Nächste wichtige Partie: A-Jugend der HSG Konstanz
Handball

Nächste wichtige Partie: A-Jugend der HSG Konstanz

erwartet punktgleiche SG Pforzheim

A-Jugend-Bundesliga:

HSG Konstanz – SG Pforzheim/Eutingen

(Sonntag, 16 Uhr, Schänzle-Sporthalle)

 

Schritt eins wäre gemacht, aber es müssen weitere folgen. Das ist die klare Botschaft des Trainergespanns Thomas Zilm und Christian Korb. Mit dem TV Hochdorf wurde ein Tabellennachbar zuletzt deutlich distanziert (40:33), der nächste kommt am Sonntag, 16 Uhr, in die Schänzle-Sporthalle. Gegen die  punktgleiche SG Pforzheim/Eutingen geht es für beide Mannschaften um die verbliebene Rest-Minimalchance auf einen Platz in der Meisterrunde.

 

Die ersten Vier der Bundesliga sind dafür gesetzt und haben zugleich die direkte Qualifikation für das kommende Jahr in der Tasche. Für die restlichen Teams wird es bis dahin in der Pokalrunde ein weiter Weg. Ein Weg, der, sollte sich die A-Jugend der HSG nun nicht konstant auf hohem Niveau bewegen, jedoch mit der bestmöglichen Ausgangsposition bestritten werden soll. Das Duell mit der SG Pforzheim/Eutingen wird insofern nicht nur ein eminent wichtiges, richtungsweisendes, sondern auch höchst interessantes. Die Gäste aus der Gold- und Schmuckstadt sind als Topteam der letzten Jahre bislang etwas unter ihren Möglichketen geblieben, kommen aber immer besser in Fahrt und setzten mit dem 35:22-Kantersieg gegen den zuvor ungeschlagenen Spitzenreiter Allach ein dickes Ausrufezeichen.

 

Prunkstück der seit Jahren starken Nachwuchsabteilung der SG ist die wahlweise offensiv oder defensiv agierende Abwehr.
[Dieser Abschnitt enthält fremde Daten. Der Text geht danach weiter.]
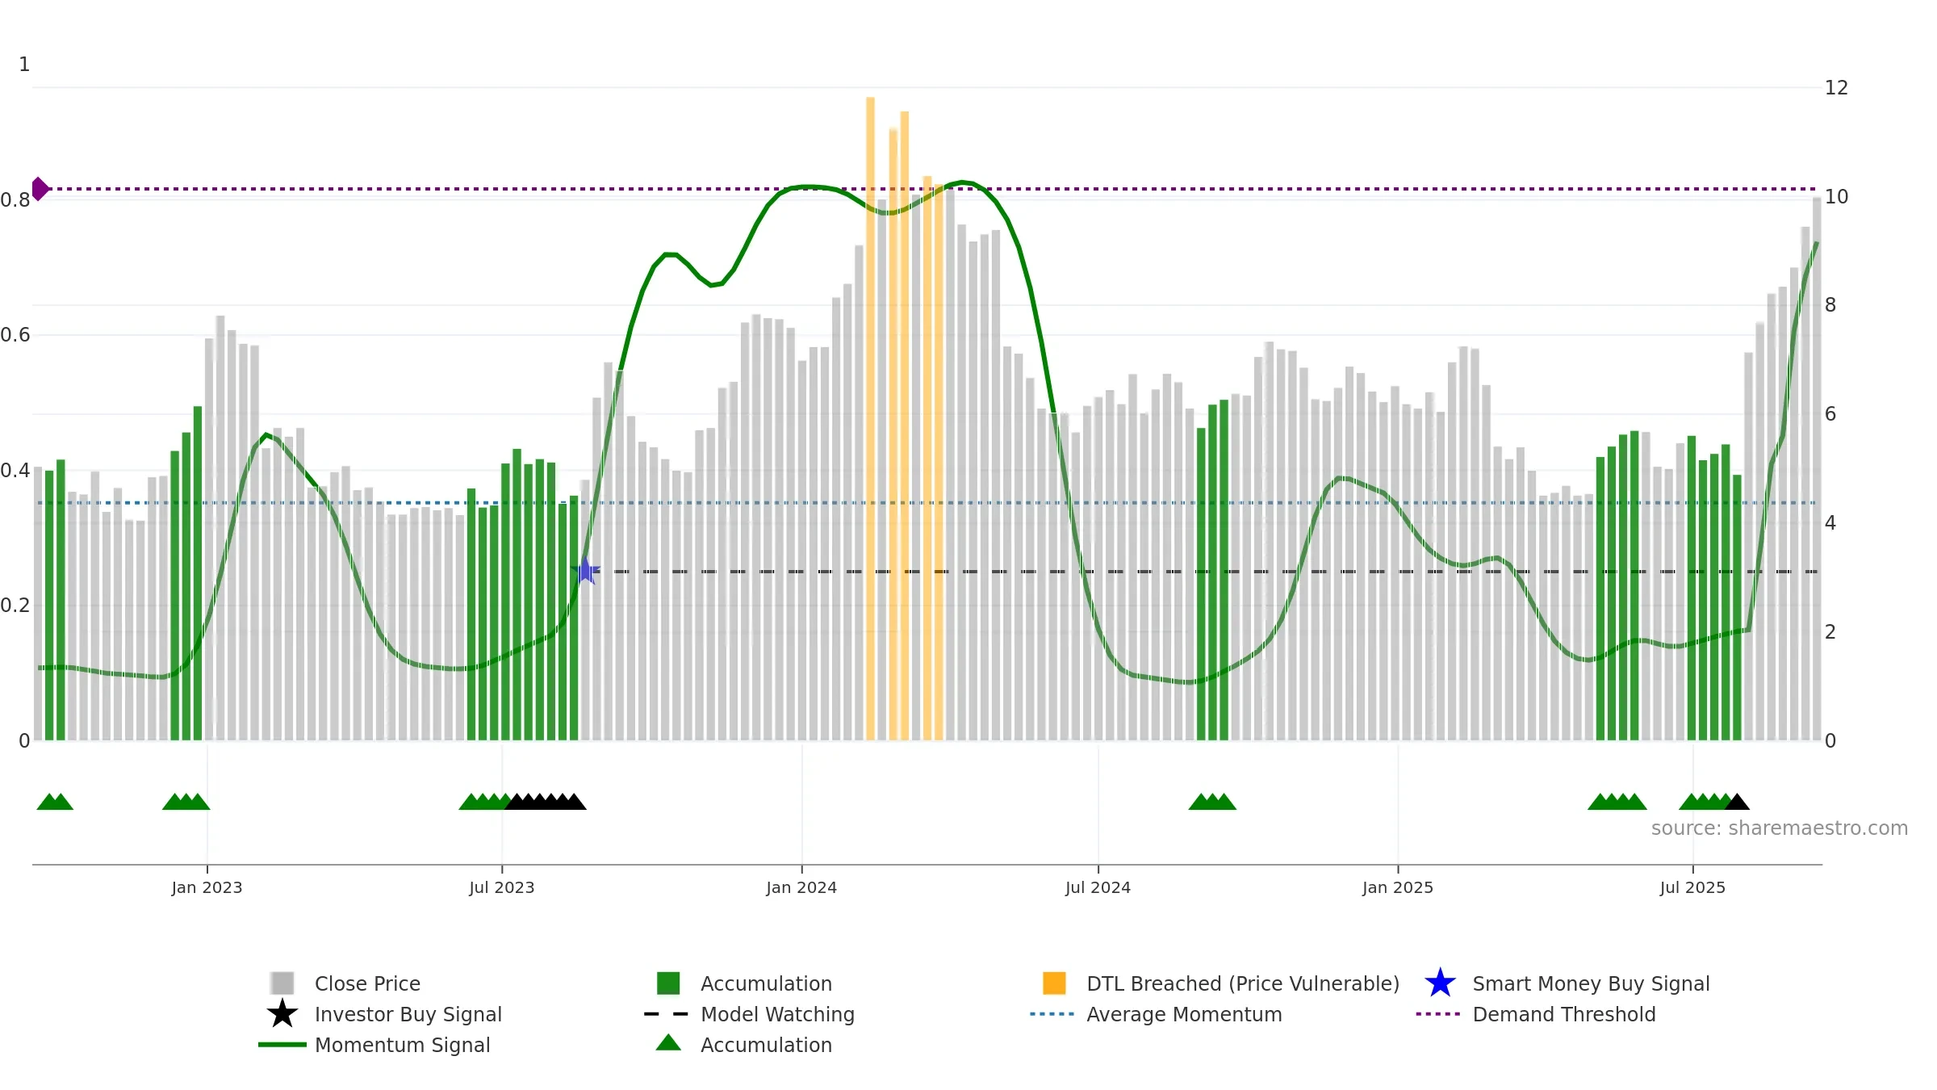The image size is (1937, 1090).
Task: Click the green Accumulation bar legend swatch
Action: [668, 983]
Nur 146 Gegentore bedeuten die zweitbeste Defensivbilanz der Liga, direkt hinter dem Primus, den Rhein-Neckar Löwen. Auf der anderen Seite besticht die HSG Konstanz durch die zweitbeste Offensive der Liga. 181 Treffer sind die stolze Ausbeute des Zweitliga-Nachwuchses, nur Allach hat öfter eingenetzt. So wird das direkte Aufeinandertreffen auch ein Duell der Gegensätze, zwischen Tempohandball und Abwehrbollwerk. Mit einem Testspiel am Montag gegen die U19 von Pfadi Winterthur startete die Vorbereitung der Gelb-Blauen, am Freitag wird noch einmal der Wettkampf gegen die Baden-Württembergische Auswahl von Joe Braun gesucht.

 

So ist es wenig verwunderlich, wenn die Konstanzer Trainer hier ein besonderes Augenmerk auf die Deckung legten und legen werden. „Über die Spielfreude, 40 Tore und den Sieg haben wir uns gefreut“, sagt Korb mit Blick auf den Vergleich mit Hochdorf. „Aber über das Tore verhindern nicht.“ Den Gegner lesen, Lösungen finden, all das müsse besser werden. Zumal Pforzheim sehr robust auftritt, sehr geradlinig spielt. Korb: „Wir werden ohne Druck zuhause frei auf Verbesserung der Spielanlagen aufspielen. Pforzheim will unbedingt die minimale Chance nutzen.“ Im Sommer trennten sich beide Teams bei einem Turnier in Günzburg mit einem Remis. Nun wird die größte Herausforderung wieder darin bestehen, genauso viel Druck und Dynamik im Angriff wie zuletzt zu entwickeln und in der Abwehr noch deutlich zuzulegen. Thomas Zilm stellt klar, dass es dabei nicht um „Schadensbegrenzung“ geht. „Wir spielen voll auf Sieg, müssen den Gegner in die Bewegung bekommen und mit unseren Mitteln dagegenhalten“, fordert er ein. Sein Team könne, müsse aber nicht gewinnen. Zumal ihm derzeit ohnehin wichtiger ist, wie seine Mannschaft auftritt – wichtiger gar als Erfolge. Diese dürften sich, wie gegen die Pfälzer aus Hochdorf, mit einer ansprechenden Vorstellung von ganz alleine einstellen. Vielleicht sogar gegen die ganz Großen der Liga wie Pforzheim, das in den letzten Jahren immer ganz vorne dabei war.